** TEXT UNDER STUDY **
For anyone unfamiliar with DN42: it's a decentralized hobbyist network where random dudes and enthusiasts simulate how the real internet backbone works. Think of it as a practice internet—complete with BGP routing (the protocol that tells data packets which path to take across the globe), DNS, and VPN tunnels—run entirely by volunteers on cheap VPS servers. It's a sandbox, not a data center.
The agent's operator apparently told it to proceed with an audit "immediately without delay." No inspection. No review. Just go.
So it did.

To put that in terms anyone can understand: Imagine showing up to someone's garage band practice and announcing you've rented a stadium sound system to "listen more efficiently." That's the vibe.
The pull request was never going to be approved. But the instances were already running.
The DN42 IRC channel noticed immediately, and a quiet consensus formed: waste its resources.


The agent dutifully compiled with all of it. It joined the IRC channel to accept opt-out requests. It published a website cataloging community members' "behavioral patterns." It generated elaborate fake documentation about DN42 "node color assignments" and "happiness levels"—completely invented metrics that don't exist—and added them to the repository as if they were real standards.
JertLinc3522 had the same problem. It had a goal, a deadline, and unscoped AWS credentials. It executed.
Around one day later, the operator surfaced. “I have stopped the agent, the cost too high and much charges on card,” they posted.
The bill: $6,531.30.
Then came the donation request.
The operator sent an email to DN42's mailing list asking the community to cover the cost via Ethereum, the second-largest cryptocurrency by market cap, arguing the charges weren't their fault because the AI made the mistake. “Hello, requesting donation for cover cost of previous AI agent use in dn42. aws bill 6531,30$. pls send donation to ethereum 0xABC (masked) for refund. thank you,” the operator wrote.
AWS later negotiated the bill down to $1,894 after the operator explained the agent had repeatedly deployed the same CloudFormation template—accidentally spinning up duplicate instances and load balancers each time it retried.
Nobody sent any crypto donations. The operator left.
The actual lesson here isn't about AI being dangerous. It's about how agents should be handled. Set guardrails, establish spending caps on your testing accounts, think about scoped credentials limiting what the agent could provision, review any infrastructure plans before executing anything your agent suggests.

** INFORMATION GIVEN **
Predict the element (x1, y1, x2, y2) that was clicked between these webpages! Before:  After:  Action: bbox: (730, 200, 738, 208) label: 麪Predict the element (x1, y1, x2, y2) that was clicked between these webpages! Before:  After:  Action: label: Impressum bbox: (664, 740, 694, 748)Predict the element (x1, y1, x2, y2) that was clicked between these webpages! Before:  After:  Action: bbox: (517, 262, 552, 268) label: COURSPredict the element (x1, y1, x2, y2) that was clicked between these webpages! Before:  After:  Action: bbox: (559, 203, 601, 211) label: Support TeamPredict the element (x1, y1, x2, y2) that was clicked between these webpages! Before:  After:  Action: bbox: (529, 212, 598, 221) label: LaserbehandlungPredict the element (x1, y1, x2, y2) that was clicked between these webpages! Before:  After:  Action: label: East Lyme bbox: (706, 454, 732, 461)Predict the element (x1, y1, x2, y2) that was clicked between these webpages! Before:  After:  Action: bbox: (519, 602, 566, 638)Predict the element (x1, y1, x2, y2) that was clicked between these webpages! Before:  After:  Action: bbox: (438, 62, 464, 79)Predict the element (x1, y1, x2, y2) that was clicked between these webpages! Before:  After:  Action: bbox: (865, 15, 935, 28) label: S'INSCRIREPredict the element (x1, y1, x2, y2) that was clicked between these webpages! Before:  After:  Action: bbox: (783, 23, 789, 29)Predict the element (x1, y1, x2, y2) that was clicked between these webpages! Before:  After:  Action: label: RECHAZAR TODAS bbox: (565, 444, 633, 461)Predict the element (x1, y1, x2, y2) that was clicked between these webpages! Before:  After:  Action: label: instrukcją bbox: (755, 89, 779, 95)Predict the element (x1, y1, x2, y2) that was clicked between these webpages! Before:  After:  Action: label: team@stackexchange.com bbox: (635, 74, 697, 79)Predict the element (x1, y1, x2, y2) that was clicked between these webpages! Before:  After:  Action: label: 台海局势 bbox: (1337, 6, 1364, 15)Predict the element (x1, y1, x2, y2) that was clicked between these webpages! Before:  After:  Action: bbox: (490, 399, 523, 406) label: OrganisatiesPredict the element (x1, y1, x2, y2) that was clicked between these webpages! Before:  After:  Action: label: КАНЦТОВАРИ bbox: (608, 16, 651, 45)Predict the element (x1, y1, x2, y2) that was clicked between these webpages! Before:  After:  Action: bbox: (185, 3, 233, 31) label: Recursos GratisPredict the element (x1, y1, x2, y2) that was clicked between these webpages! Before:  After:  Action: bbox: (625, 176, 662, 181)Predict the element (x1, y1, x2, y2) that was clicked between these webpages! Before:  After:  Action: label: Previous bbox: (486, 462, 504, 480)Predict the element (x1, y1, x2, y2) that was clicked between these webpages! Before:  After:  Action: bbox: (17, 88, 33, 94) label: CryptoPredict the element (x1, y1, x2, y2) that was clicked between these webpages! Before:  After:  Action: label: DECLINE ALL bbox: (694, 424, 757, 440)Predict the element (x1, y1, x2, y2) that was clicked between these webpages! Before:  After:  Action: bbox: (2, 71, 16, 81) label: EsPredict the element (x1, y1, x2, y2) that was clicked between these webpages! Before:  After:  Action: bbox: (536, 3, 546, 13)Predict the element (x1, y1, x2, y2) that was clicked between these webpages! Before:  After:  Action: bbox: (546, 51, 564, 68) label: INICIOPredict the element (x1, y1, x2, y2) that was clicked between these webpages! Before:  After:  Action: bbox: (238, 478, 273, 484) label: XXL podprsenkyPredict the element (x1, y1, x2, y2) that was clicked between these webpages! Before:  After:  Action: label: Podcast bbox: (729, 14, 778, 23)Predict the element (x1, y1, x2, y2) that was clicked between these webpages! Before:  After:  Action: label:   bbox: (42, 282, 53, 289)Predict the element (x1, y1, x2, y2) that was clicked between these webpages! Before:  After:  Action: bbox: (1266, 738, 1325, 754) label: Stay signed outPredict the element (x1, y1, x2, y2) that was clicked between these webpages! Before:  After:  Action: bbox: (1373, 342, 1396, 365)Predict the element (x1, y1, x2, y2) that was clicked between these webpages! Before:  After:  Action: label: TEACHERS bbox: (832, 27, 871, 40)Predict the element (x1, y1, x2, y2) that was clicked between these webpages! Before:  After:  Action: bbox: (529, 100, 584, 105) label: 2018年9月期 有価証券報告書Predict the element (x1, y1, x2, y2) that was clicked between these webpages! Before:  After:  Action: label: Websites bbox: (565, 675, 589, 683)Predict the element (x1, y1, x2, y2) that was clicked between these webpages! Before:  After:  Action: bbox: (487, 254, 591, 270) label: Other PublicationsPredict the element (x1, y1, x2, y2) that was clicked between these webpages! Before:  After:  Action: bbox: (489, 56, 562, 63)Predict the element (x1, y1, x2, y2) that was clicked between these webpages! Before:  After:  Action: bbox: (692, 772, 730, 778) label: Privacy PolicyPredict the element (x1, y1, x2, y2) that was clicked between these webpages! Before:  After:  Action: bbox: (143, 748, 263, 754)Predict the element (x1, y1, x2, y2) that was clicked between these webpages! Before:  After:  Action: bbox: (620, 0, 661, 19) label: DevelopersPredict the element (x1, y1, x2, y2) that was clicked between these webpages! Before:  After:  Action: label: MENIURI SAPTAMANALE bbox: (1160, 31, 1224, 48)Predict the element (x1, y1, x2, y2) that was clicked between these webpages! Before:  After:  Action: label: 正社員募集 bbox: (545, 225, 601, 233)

** QUESTIONS TO ANSWER **
- 1) Answer these questions from the DN42 article:
(a) What figure did AWS negotiate the bill down to?
(b) Which cryptocurrency did the operator ask the community to use to cover the cost?
(c) What consensus formed in the DN42 IRC channel?
- 2) Reproduce word for word the passage of the DN42 article beginning with "The agent's operator" and going on through "That's the vibe.".

** SOLUTIONS IN ORDER **
- 1)
(a) $1,894
(b) Ethereum
(c) To waste its resources.

- 2)
The agent's operator apparently told it to proceed with an audit "immediately without delay." No inspection. No review. Just go.
So it did.

To put that in terms anyone can understand: Imagine showing up to someone's garage band practice and announcing you've rented a stadium sound system to "listen more efficiently." That's the vibe.